-- Stated problem --
Give the lines of the material from the line with "Task: Show automation clips tab in picker" through the line with "At what coordinates" as a Markdown table with the columns Row and Text. Leave out blank lines.

-- Records supplied --
*-*-*

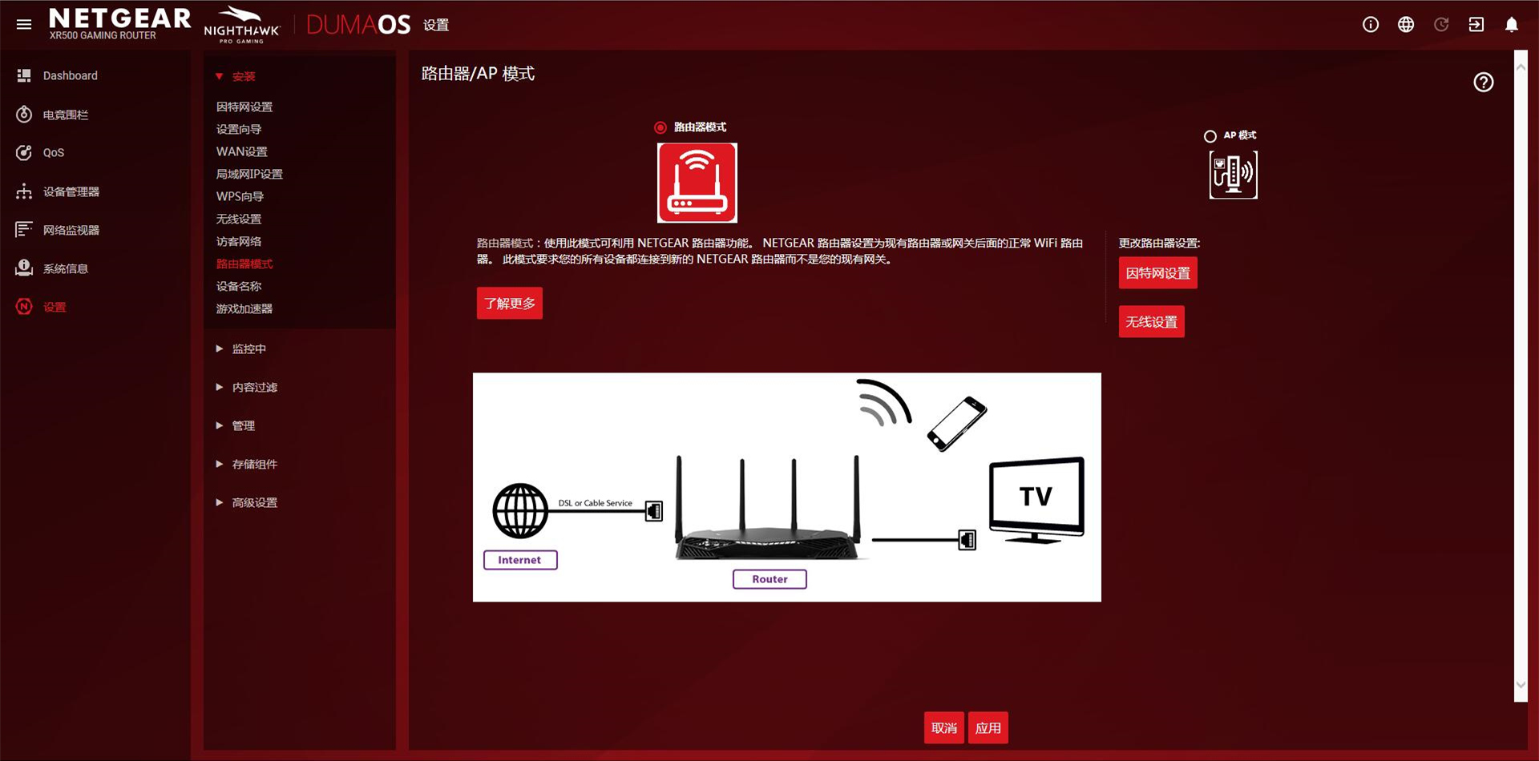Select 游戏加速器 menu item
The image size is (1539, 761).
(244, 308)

*-*-*

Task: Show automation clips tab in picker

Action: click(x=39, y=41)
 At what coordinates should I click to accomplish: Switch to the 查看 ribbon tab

*-*-*

-- Finished exercise --
| Row | Text |
|---|---|
| 1 | Task: Show automation clips tab in picker |
| 2 | Action: click(x=39, y=41) |
| 3 |  At what coordinates should I click to accomplish: Switch to the 查看 ribbon tab |